### Task details
Your task is to write out exactly the lines from the line containing "Task: Distribute objects" through the end of the records, inclusive at both ends.

Records from a data collection
● ● ●
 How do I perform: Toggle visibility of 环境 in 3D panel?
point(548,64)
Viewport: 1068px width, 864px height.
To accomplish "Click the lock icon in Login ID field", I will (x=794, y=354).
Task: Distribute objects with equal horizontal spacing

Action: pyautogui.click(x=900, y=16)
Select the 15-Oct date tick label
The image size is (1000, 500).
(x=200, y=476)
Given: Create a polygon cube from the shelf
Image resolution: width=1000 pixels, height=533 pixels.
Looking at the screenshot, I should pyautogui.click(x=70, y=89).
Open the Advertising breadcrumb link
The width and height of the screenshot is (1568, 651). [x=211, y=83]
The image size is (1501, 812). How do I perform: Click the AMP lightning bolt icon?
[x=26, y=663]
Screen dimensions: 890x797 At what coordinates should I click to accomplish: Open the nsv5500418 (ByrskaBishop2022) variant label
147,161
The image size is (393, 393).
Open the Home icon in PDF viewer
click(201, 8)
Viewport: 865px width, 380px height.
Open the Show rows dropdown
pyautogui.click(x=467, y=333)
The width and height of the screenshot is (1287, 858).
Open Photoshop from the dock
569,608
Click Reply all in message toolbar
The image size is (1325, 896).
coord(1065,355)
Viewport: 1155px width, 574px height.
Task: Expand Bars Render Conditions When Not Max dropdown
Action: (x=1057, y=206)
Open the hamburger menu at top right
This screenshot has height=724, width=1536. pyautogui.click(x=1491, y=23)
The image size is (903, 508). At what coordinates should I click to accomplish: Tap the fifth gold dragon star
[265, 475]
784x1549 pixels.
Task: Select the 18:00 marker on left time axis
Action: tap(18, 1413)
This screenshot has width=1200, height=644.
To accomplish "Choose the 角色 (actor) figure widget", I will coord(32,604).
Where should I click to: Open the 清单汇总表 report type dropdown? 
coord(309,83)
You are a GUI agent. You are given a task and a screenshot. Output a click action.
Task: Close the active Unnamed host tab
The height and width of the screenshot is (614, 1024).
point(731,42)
● ● ●
### Written solution
Task: Distribute objects with equal horizontal spacing

Action: pyautogui.click(x=900, y=16)
Select the 15-Oct date tick label
The image size is (1000, 500).
(x=200, y=476)
Given: Create a polygon cube from the shelf
Image resolution: width=1000 pixels, height=533 pixels.
Looking at the screenshot, I should pyautogui.click(x=70, y=89).
Open the Advertising breadcrumb link
The width and height of the screenshot is (1568, 651). [x=211, y=83]
The image size is (1501, 812). How do I perform: Click the AMP lightning bolt icon?
[x=26, y=663]
Screen dimensions: 890x797 At what coordinates should I click to accomplish: Open the nsv5500418 (ByrskaBishop2022) variant label
147,161
The image size is (393, 393).
Open the Home icon in PDF viewer
click(201, 8)
Viewport: 865px width, 380px height.
Open the Show rows dropdown
pyautogui.click(x=467, y=333)
The width and height of the screenshot is (1287, 858).
Open Photoshop from the dock
569,608
Click Reply all in message toolbar
The image size is (1325, 896).
coord(1065,355)
Viewport: 1155px width, 574px height.
Task: Expand Bars Render Conditions When Not Max dropdown
Action: (x=1057, y=206)
Open the hamburger menu at top right
This screenshot has height=724, width=1536. pyautogui.click(x=1491, y=23)
The image size is (903, 508). At what coordinates should I click to accomplish: Tap the fifth gold dragon star
[265, 475]
784x1549 pixels.
Task: Select the 18:00 marker on left time axis
Action: tap(18, 1413)
This screenshot has width=1200, height=644.
To accomplish "Choose the 角色 (actor) figure widget", I will coord(32,604).
Where should I click to: Open the 清单汇总表 report type dropdown? 
coord(309,83)
You are a GUI agent. You are given a task and a screenshot. Output a click action.
Task: Close the active Unnamed host tab
The height and width of the screenshot is (614, 1024).
point(731,42)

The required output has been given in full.